¿Qué puedo hacer para que mis hijos no tengan diabetes?

A todos nos preocupa el bienestar de los más pequeños. Y cuando hay antecedentes de diabetes en la familia, y sabemos que nuestro hijo o hija puede sufrir diabetes, nos asaltan dudas sobre si es posible evitarles esta condición. No es una cuestión sencilla, pero vamos a intentar responderla.

Partimos de la base de que la diabetes tipo 1 es una enfermedad autoinmune, cuyos orígenes desconocemos.
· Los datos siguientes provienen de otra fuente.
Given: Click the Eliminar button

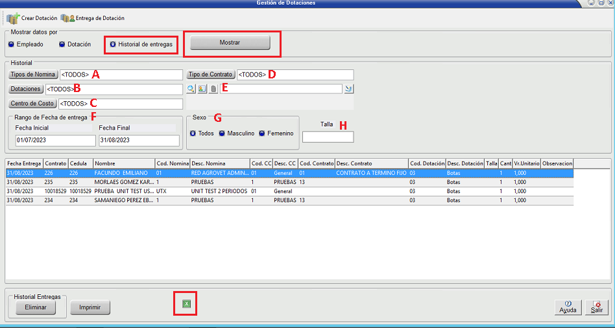Looking at the screenshot, I should click(41, 308).

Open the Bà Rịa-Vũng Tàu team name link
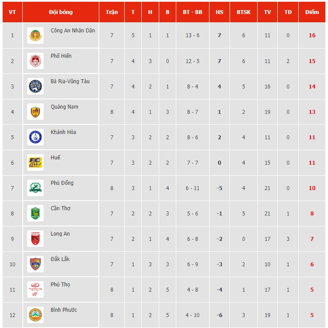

Por lo que sabemos, simplemente hay personas que van a desarrollarla a lo largo de su vida, y no vamos a poder evitarlo.

Distinto es el caso de la diabetes tipo 2. Aunque genéticamente la predisposición es mayor, es más probable que una persona pueda evitarla si lleva una vida saludable desde pequeño, practicando ejercicio y siguiendo una dieta correcta.

La obesidad infantil o durante la adolescencia es uno de los factores que mejor explica cómo la diabetes ha aumentado su prevalencia entre los más jóvenes de hace unas décadas para acá. Que los más jóvenes la eviten supone una mejor salud a largo plazo.

Por no decir que, si ese estilo de vida saludable se logra a través de una educación, no de la imposición, entonces los beneficios serán para toda la vida. Si un niño aprende a comer sano, y entiende desde joven los beneficios que le aporta el deporte, sobra decir que será también un adulto que coma mejor, y que se mantenga más activo, ayudando a disminuir las opciones de desarrollar diabetes tipo 2 cuando alcance cierta edad.

Es más, incluso de cara a la diabetes tipo 1, un estilo de vida adecuado puede retrasar, aunque sea levemente, su aparición. La mayoría de los diagnósticos de tipo 1 se producen cuando el cuerpo está sufriendo algún tipo de estrés. A veces, cuando la causa desaparece, puede incluso revertirse temporalmente la diabetes (sí, la tipo 1 también), por un corto período de tiempo. El páncreas aún mantiene algunas capacidades, y es capaz de crear insulina un poco más. No tardará en volver a fallarnos, no hay vuelta atrás, pero si nos mantenemos saludables es más probable que nuestro páncreas tarde un poco más en “volverse vago”, y que sea más complicado entrar en esas situaciones de estrés que disparen la diabetes.

Y, aunque ya el diagnóstico sea ya permanente, los beneficios de una vida sana a la hora de controlar la diabetes ya los hemos indicado repetidamente en este blog.

Así que ya sabéis, preocupaos de que vuestros hijos comprendan los beneficios de un correcto estilo de vida. Si lo conseguís, tendrán una vida mejor, desarrollen diabetes o no.